*** DATA EXTRACT ***

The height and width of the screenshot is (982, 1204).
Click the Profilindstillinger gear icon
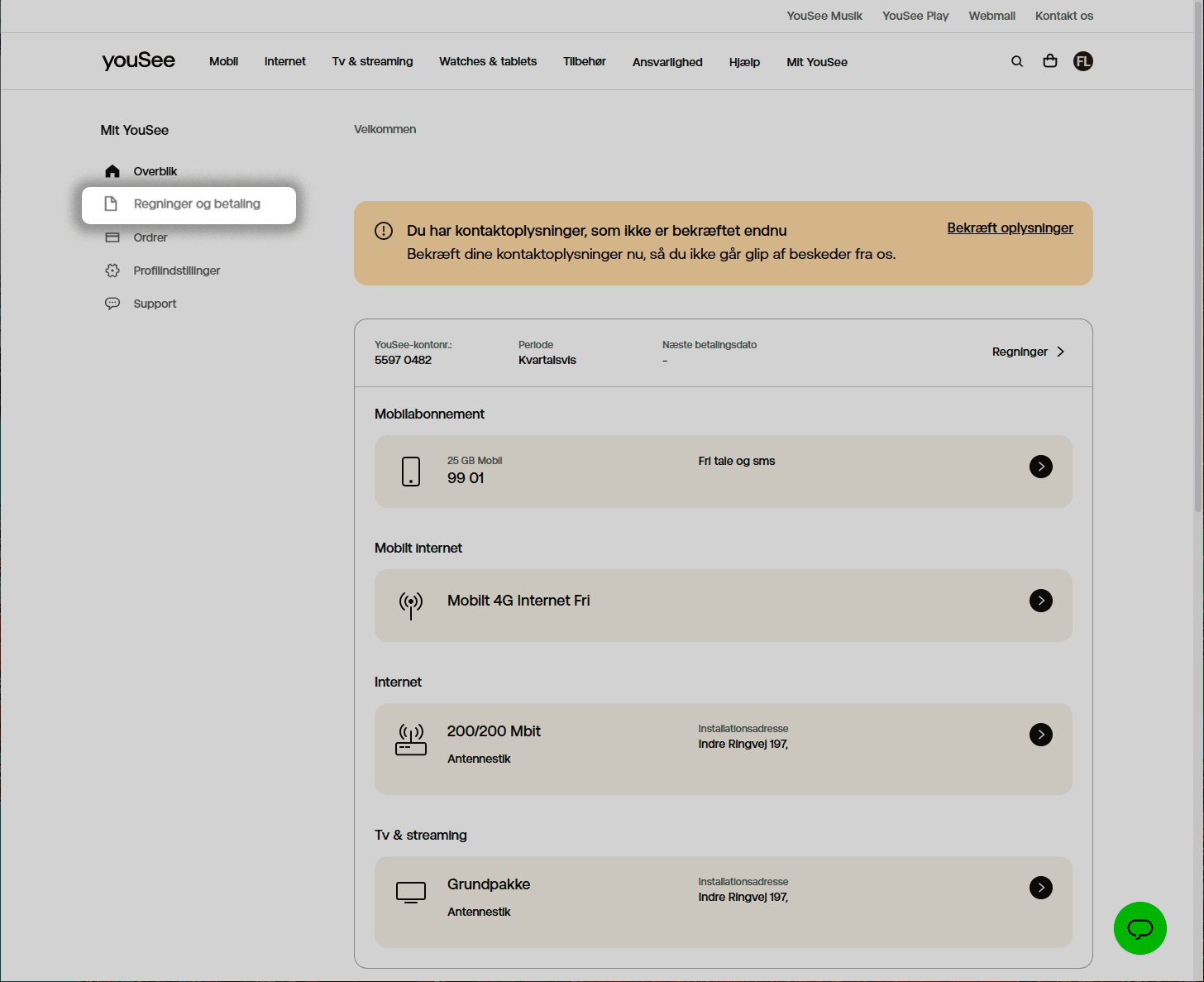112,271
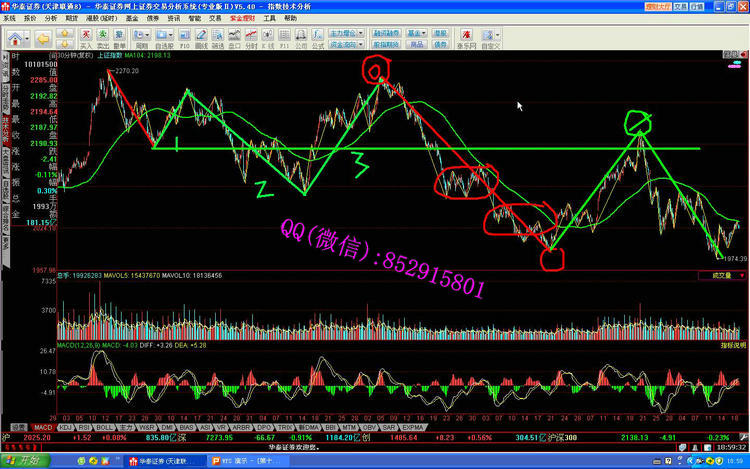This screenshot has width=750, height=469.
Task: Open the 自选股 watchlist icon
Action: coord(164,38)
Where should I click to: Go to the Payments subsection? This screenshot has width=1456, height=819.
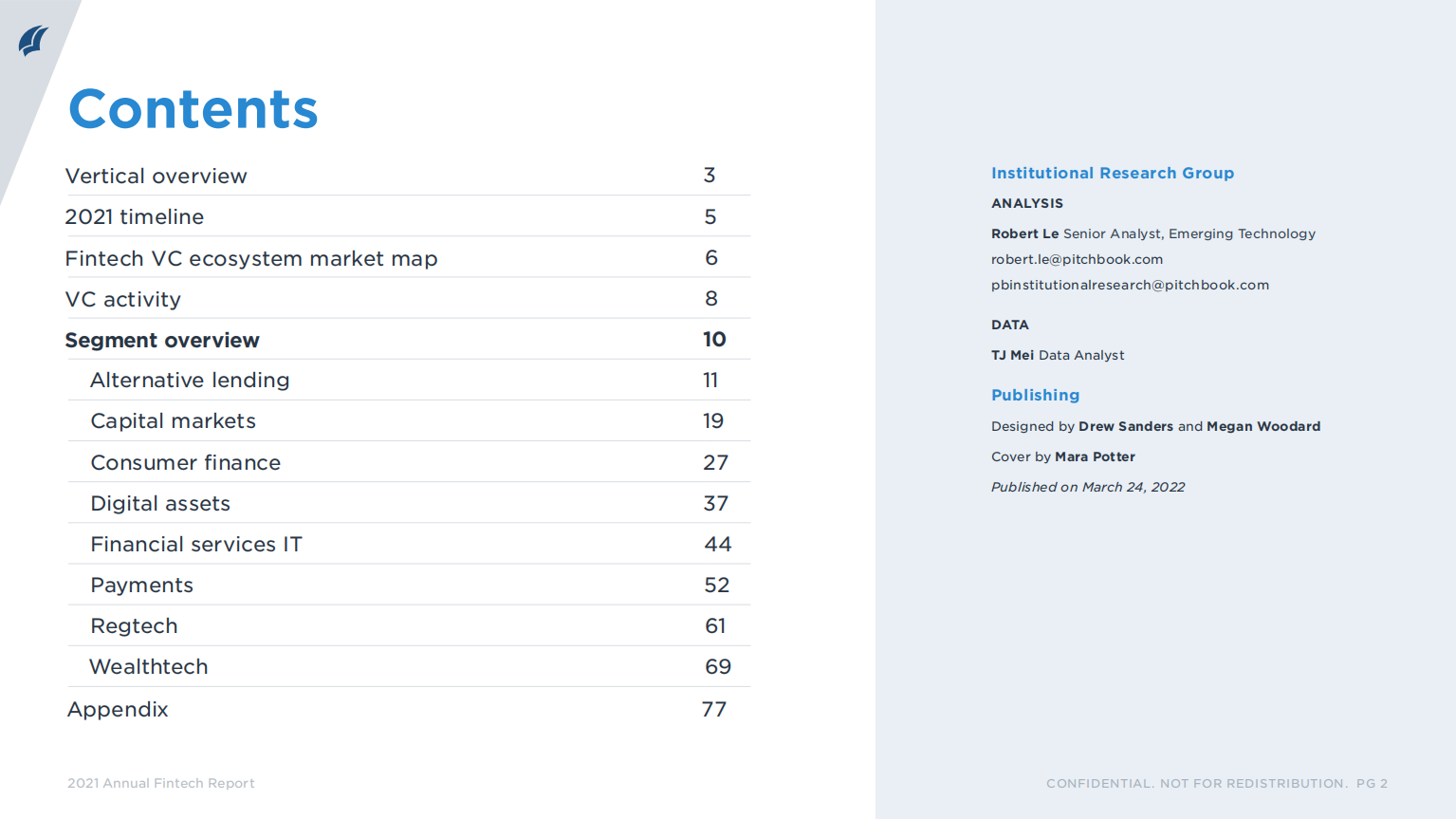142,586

***

== DESCRIPTION OF THE TASK ==
Verbatim repetition of the entries is required, excluding any pictures.

== PROBLEM SOLUTION ==
The height and width of the screenshot is (982, 1204).
Click the Profilindstillinger gear icon
112,271
This screenshot has width=750, height=469.
Task: Open the 自选股 watchlist icon
Action: coord(164,38)
Where should I click to: Go to the Payments subsection? This screenshot has width=1456, height=819.
142,586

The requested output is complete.